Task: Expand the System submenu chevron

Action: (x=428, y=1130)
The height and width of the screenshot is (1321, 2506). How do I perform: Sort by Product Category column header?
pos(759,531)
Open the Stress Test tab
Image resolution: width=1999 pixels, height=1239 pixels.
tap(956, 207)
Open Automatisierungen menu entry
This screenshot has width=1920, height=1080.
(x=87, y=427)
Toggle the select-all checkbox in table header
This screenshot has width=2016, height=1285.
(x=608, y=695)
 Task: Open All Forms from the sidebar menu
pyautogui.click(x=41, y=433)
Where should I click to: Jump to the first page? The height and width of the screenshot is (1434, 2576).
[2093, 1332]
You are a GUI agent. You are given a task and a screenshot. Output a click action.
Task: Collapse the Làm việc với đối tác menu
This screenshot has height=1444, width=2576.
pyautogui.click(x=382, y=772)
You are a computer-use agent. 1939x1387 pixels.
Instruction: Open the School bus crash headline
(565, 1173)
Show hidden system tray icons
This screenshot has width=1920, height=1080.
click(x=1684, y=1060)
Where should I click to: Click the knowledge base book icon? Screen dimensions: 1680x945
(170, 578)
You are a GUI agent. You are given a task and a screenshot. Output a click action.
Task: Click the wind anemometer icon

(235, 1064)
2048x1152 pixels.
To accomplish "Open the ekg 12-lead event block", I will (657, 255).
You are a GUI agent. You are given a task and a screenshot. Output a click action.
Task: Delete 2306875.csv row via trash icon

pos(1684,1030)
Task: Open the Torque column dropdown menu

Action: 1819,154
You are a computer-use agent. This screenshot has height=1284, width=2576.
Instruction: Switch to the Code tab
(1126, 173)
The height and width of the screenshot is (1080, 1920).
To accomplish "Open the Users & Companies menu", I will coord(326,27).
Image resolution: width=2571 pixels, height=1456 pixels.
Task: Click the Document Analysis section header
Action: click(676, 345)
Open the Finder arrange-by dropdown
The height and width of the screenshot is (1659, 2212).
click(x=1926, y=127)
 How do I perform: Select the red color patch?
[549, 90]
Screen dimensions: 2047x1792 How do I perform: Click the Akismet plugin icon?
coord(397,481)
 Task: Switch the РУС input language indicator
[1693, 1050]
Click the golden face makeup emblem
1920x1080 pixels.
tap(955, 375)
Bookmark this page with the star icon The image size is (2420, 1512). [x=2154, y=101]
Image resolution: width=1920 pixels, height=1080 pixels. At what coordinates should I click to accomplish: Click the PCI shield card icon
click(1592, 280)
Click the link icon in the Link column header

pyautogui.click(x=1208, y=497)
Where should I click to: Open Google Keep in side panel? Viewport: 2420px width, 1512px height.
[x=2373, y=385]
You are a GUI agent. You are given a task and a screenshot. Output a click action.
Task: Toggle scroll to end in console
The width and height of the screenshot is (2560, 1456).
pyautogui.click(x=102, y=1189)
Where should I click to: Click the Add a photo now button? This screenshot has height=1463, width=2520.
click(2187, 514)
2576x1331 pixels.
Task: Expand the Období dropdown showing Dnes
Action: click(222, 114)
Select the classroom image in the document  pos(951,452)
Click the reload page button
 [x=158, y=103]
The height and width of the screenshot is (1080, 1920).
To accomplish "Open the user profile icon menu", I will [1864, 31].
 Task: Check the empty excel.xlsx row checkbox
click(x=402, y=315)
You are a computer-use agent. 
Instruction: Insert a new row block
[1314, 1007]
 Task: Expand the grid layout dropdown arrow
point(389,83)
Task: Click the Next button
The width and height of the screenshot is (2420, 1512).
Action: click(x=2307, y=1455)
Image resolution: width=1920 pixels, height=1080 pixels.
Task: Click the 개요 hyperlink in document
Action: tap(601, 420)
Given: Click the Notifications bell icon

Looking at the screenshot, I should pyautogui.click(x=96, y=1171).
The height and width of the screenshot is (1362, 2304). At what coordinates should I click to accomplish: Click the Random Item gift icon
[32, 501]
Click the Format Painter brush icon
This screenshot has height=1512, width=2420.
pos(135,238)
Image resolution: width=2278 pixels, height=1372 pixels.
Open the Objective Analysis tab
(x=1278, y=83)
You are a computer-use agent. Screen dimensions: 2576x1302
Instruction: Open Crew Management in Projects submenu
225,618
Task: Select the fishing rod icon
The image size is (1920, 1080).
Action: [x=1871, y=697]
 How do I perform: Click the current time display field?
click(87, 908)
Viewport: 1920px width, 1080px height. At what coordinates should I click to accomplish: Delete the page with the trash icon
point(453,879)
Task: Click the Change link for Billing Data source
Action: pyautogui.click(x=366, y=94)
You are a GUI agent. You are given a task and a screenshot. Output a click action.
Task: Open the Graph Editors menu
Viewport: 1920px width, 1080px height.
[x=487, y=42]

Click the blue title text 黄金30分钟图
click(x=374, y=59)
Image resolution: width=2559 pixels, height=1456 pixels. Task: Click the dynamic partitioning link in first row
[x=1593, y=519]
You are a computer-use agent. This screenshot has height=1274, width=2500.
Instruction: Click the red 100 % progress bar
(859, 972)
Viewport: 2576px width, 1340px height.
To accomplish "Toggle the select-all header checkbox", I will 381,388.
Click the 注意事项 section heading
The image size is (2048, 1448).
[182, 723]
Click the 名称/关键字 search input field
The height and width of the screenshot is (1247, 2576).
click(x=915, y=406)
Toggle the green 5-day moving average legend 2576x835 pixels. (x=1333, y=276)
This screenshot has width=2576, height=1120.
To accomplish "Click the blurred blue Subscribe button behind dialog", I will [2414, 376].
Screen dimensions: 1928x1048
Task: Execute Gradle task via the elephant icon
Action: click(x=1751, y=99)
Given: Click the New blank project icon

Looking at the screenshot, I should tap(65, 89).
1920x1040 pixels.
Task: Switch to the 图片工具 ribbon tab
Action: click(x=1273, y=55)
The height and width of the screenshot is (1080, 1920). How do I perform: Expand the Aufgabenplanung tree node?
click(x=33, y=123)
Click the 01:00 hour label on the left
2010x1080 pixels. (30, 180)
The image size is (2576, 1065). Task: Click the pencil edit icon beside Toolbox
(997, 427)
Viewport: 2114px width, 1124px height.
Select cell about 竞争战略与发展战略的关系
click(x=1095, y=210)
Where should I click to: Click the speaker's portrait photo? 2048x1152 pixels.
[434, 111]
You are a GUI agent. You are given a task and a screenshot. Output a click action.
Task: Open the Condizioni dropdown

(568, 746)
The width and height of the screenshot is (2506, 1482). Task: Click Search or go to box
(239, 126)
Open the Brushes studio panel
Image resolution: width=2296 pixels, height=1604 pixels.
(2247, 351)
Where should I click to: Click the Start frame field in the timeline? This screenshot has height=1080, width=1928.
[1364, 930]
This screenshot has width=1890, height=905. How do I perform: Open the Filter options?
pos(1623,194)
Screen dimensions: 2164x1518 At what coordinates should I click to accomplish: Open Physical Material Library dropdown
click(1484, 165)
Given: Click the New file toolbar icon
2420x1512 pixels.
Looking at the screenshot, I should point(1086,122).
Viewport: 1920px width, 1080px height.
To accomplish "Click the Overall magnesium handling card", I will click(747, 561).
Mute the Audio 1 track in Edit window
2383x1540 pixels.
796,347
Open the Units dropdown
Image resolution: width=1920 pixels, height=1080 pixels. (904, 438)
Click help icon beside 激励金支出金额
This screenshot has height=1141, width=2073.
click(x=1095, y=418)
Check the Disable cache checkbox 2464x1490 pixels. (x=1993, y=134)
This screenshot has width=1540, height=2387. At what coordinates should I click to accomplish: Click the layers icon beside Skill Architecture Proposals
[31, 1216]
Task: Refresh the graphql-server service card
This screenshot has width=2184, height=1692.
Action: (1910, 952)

══════

Your answer should consist of the lines from the line with "The width and height of the screenshot is (2506, 1482)." through the last line of the data, set down exactly, both included.

The width and height of the screenshot is (2506, 1482). Task: Click Search or go to box
(239, 126)
Open the Brushes studio panel
Image resolution: width=2296 pixels, height=1604 pixels.
(2247, 351)
Where should I click to: Click the Start frame field in the timeline? This screenshot has height=1080, width=1928.
[1364, 930]
This screenshot has width=1890, height=905. How do I perform: Open the Filter options?
pos(1623,194)
Screen dimensions: 2164x1518 At what coordinates should I click to accomplish: Open Physical Material Library dropdown
click(1484, 165)
Given: Click the New file toolbar icon
2420x1512 pixels.
Looking at the screenshot, I should point(1086,122).
Viewport: 1920px width, 1080px height.
To accomplish "Click the Overall magnesium handling card", I will click(747, 561).
Mute the Audio 1 track in Edit window
2383x1540 pixels.
796,347
Open the Units dropdown
Image resolution: width=1920 pixels, height=1080 pixels. (904, 438)
Click help icon beside 激励金支出金额
This screenshot has height=1141, width=2073.
click(x=1095, y=418)
Check the Disable cache checkbox 2464x1490 pixels. (x=1993, y=134)
This screenshot has width=1540, height=2387. At what coordinates should I click to accomplish: Click the layers icon beside Skill Architecture Proposals
[31, 1216]
Task: Refresh the graphql-server service card
This screenshot has width=2184, height=1692.
Action: (1910, 952)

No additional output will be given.